+++ READING TEXT +++
Skyroad

By Skyroad

Wet Path

Mount Merrion, also known as The Deerpark, is a little wood crowning a hill above Dublin city, in the heart of the southside suburbs. We used come here when we were teenagers. The name dates back to the 14th century, according to Wiki, when Merrion Castle was built here by a Norman family, the Fitzwilliams. Centuries later Richard, the 5th Viscount Fitzwilliam, selected 100 acres on which he built Mount Merrion House. There's a nice little anecdote (on the same Wiki page) about their 'Scottish gardener' in a book, 'Merrion The Old', written by a 20th century army officer, Sir Neville Wilkinson:

Between the Convent of Mount Anville, above Dundrum, and the broad high road which leads to Stillorgan, rises the wooded hill of Mount Merrion, the centre of the landscape over Dublin Bay, which gradually becomes defined as the opalescent mists of the Irish sunrise fade away. It is a landscape known to every visitor to Ireland who has stood on deck as the Holyhead mail steamer passes the Kish lightship. Around the wood some 1.2 km² (300 acres) of the richest grazing land in County Dublin slope gently to the high stone wall which surrounds the demesne. To the south and south-west the horizon is bounded by the swelling outline of the Wicklow and Dublin Hills. To the north the long low line of the Mourne Mountains, 100 kilometres (60 mi) and more away, are clearly visible when recent rains have left the washed air clear, while the islands of Lambay and Ireland's Eye give an added beauty to the sea-scape which lies beyond the wind-blown causeway which leads on and up to the rhododendron covered slopes above the ancient castle of Howth. A double avenue of beech trees shades the roadway which runs, straight as a rule, for a full quarter of a mile to the entrance gates on the Stillorgan Road. This roadway, whose immaculate pebbled surface was raked daily, had a broad border of century old shaven turf, the pride of the Scottish gardener; so tended, brushed and rolled was it in those days that the most careless visitor would have hesitated to sully the velvety perfection of the surface with a profane foot. Yet the gardener, his voice, with its rich Highland brogue quivering with fury at the bare recollection, would tell how a distinguished citizen of Dublin, having ridden to pay his respects to his lordship, had, on departing, cantered gaily down the sacred border, divots flying from his horse's heels; so that the whole length was scarred and pitted with hoofmarks, as though the plague had passed over it, and it was only after months of patient labour that the unbroken serenity of the surface was restored.

Both driveway and 'shaven turf' have long gone, probably well before this became a suburb in the 19th and 20th centuries. The path above is merely a little walkway through what's left of the deer park; some very old trees, including a wonderful arching oak which I only noticed in the last few years when I began to take our son to the little adventure playground on the edge of the wood; its fence enclosed this tree whose giant canopy dwarfs the dinky slides, swings, etc. Perhaps the Scottish gardner planted it.
+++ COLLECTED DATA +++
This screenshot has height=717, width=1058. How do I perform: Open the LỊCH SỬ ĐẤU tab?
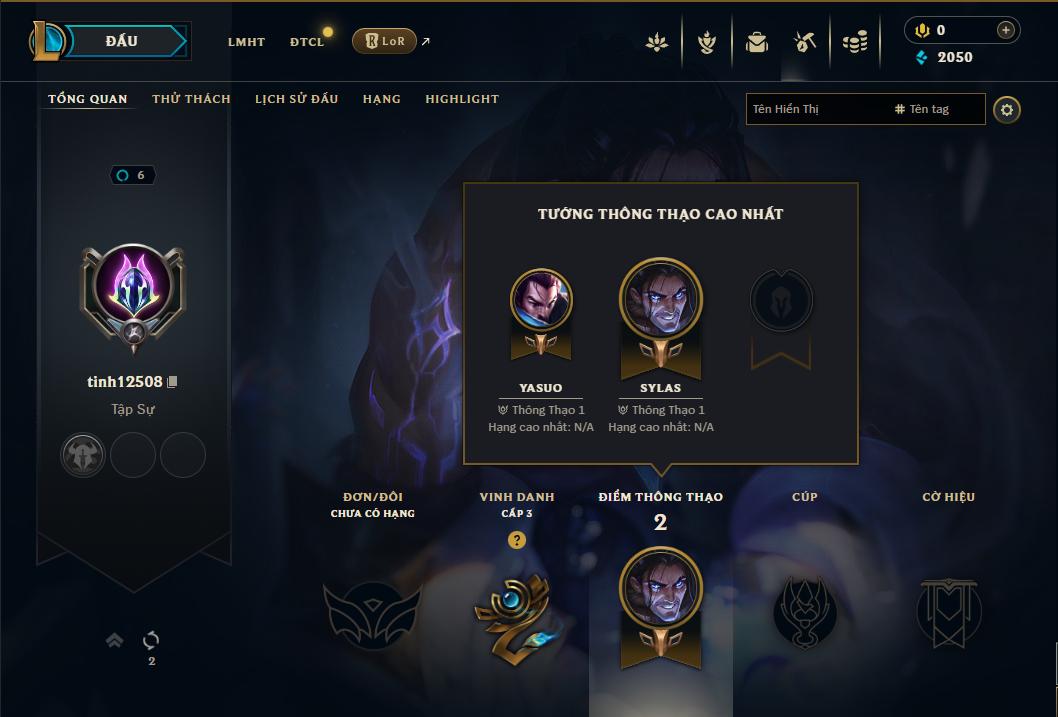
+++
§ TASKS TO COMPLETE
1) In the Mount Merrion post, who built Mount Merrion House?
2) Print the passage of the Mount Merrion post starting at "Both driveway and" and ending at "gardner planted it.".
3) Do the following statements agree with the Mount Merrion post? Answer yes or no for each, quoting the deciding words of the post.
(a) Merrion Castle was built by a Norman family.
(b) The roadway to the entrance gates on the Stillorgan Road was shaded by an avenue of oak trees.
(c) The Mourne Mountains lie to the south of Mount Merrion.

§ ACTIVITY ANSWERS
1) Richard, the 5th Viscount Fitzwilliam.

2)
Both driveway and 'shaven turf' have long gone, probably well before this became a suburb in the 19th and 20th centuries. The path above is merely a little walkway through what's left of the deer park; some very old trees, including a wonderful arching oak which I only noticed in the last few years when I began to take our son to the little adventure playground on the edge of the wood; its fence enclosed this tree whose giant canopy dwarfs the dinky slides, swings, etc. Perhaps the Scottish gardner planted it.

3)
(a) Yes: "Merrion Castle was built here by a Norman family, the Fitzwilliams."
(b) No: "A double avenue of beech trees shades the roadway"
(c) No: "To the north the long low line of the Mourne Mountains"